→ **Task requirements**:
In the listing below, find each line that holds the string "Vsetín" and copy it.

(Records to use)

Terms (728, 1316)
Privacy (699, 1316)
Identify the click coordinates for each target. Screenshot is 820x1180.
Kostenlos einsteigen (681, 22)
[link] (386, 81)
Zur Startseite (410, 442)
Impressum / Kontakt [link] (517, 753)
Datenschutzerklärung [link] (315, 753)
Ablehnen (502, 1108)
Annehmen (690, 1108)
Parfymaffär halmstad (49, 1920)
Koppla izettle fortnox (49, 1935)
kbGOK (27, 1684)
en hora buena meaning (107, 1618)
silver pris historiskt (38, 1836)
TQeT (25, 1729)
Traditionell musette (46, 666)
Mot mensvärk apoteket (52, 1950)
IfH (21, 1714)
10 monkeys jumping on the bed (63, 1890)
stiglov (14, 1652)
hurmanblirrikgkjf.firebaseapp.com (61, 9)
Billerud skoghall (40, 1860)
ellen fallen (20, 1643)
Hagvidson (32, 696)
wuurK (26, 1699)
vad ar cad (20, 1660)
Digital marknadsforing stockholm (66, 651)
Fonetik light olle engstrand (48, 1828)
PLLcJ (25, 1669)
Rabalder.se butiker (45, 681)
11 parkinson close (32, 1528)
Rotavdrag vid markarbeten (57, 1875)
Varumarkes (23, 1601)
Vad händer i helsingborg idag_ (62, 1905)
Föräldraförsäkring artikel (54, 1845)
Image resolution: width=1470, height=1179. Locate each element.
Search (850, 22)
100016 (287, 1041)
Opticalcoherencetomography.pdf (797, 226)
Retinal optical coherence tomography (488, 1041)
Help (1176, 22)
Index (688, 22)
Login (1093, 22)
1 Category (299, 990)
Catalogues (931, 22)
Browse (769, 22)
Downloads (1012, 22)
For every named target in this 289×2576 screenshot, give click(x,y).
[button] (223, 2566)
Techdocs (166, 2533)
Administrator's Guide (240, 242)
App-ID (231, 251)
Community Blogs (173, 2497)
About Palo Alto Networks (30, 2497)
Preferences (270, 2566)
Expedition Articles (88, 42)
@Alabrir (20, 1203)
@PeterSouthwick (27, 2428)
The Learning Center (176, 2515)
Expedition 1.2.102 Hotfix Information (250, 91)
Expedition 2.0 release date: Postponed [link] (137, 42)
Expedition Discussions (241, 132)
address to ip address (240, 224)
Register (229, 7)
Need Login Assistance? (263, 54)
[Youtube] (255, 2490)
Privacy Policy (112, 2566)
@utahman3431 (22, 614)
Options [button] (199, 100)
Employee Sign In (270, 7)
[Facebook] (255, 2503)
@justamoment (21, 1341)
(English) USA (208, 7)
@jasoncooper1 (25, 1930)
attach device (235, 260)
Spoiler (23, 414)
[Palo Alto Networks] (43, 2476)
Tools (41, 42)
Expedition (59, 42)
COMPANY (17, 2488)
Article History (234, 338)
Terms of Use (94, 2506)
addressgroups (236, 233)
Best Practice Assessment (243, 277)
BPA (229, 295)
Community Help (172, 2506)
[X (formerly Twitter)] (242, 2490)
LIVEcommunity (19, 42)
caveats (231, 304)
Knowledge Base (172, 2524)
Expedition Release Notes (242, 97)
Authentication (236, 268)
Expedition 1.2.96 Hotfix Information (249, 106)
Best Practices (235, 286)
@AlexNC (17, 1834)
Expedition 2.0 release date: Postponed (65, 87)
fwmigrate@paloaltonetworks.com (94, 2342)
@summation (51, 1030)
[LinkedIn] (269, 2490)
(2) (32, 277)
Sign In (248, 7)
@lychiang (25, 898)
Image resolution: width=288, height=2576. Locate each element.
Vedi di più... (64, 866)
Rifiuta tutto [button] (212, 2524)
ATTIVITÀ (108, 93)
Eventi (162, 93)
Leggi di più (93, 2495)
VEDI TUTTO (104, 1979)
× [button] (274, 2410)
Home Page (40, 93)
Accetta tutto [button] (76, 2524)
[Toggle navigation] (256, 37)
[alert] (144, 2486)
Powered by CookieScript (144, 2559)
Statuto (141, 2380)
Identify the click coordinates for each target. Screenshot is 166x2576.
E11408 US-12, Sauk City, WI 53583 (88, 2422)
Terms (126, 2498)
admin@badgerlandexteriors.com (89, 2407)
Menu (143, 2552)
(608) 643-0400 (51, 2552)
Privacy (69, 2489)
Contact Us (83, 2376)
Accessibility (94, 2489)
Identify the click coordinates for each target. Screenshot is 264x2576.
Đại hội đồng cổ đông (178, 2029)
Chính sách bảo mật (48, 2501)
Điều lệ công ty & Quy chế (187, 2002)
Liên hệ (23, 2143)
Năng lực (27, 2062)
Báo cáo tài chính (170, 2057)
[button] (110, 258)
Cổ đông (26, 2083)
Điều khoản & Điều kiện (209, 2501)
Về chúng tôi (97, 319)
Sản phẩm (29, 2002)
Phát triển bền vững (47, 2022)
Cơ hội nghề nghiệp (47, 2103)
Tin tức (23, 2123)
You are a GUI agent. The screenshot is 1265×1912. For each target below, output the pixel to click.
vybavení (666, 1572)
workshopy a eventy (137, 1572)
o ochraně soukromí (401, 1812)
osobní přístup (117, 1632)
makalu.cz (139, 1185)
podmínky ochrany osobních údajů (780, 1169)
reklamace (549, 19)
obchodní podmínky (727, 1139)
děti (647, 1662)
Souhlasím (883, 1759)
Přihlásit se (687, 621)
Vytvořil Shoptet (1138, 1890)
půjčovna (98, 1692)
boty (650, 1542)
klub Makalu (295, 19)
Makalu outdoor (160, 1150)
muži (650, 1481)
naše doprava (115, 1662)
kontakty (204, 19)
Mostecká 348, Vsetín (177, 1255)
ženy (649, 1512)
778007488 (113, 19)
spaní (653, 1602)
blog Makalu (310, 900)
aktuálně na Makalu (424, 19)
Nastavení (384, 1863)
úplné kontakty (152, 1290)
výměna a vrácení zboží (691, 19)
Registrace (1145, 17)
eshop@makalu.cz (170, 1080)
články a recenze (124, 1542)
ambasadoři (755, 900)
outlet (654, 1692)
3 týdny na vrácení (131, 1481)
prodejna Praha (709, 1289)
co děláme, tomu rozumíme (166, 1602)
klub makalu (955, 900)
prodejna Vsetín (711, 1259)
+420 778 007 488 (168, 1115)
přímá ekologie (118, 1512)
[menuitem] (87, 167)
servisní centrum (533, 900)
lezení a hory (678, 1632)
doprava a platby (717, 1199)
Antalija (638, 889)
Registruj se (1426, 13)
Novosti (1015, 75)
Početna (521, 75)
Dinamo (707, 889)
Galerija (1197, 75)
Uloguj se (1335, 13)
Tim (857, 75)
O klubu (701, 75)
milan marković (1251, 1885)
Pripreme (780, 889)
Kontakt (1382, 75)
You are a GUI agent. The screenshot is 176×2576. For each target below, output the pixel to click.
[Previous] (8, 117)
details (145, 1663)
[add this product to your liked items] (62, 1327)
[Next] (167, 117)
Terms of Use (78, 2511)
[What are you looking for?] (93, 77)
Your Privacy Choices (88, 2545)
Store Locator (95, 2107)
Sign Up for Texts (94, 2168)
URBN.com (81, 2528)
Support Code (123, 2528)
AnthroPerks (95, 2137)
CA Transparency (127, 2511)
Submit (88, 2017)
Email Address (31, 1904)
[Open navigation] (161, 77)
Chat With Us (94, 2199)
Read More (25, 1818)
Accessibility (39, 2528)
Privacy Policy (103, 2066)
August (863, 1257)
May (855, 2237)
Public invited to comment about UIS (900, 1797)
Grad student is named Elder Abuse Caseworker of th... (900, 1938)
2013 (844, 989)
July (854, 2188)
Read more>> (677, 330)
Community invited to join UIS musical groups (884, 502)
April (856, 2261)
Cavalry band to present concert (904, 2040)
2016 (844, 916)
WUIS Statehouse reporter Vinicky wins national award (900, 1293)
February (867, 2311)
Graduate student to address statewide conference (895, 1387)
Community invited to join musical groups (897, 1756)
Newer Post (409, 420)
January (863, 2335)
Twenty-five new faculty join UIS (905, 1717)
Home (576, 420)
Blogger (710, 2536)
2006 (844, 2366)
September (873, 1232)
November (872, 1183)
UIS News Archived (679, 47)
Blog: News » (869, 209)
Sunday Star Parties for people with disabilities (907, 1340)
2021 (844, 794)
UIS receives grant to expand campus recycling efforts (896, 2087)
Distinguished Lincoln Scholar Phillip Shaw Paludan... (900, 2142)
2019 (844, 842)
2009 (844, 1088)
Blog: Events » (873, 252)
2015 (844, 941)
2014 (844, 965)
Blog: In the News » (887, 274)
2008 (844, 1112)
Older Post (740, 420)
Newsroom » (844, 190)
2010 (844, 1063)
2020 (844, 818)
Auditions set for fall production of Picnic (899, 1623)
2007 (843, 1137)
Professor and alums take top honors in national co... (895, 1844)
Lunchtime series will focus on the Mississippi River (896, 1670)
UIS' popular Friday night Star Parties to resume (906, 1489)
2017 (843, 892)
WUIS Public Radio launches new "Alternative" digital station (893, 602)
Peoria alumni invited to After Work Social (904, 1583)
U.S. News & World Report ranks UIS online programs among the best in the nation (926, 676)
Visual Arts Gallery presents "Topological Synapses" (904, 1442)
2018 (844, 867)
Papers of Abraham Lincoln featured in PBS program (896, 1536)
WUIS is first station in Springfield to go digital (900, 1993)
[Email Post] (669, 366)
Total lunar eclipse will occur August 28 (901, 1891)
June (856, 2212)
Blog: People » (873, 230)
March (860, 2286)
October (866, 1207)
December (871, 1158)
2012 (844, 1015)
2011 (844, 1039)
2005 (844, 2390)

(End Records to use)

→ **Result of the task**:
Mostecká 348, Vsetín (177, 1255)
prodejna Vsetín (711, 1259)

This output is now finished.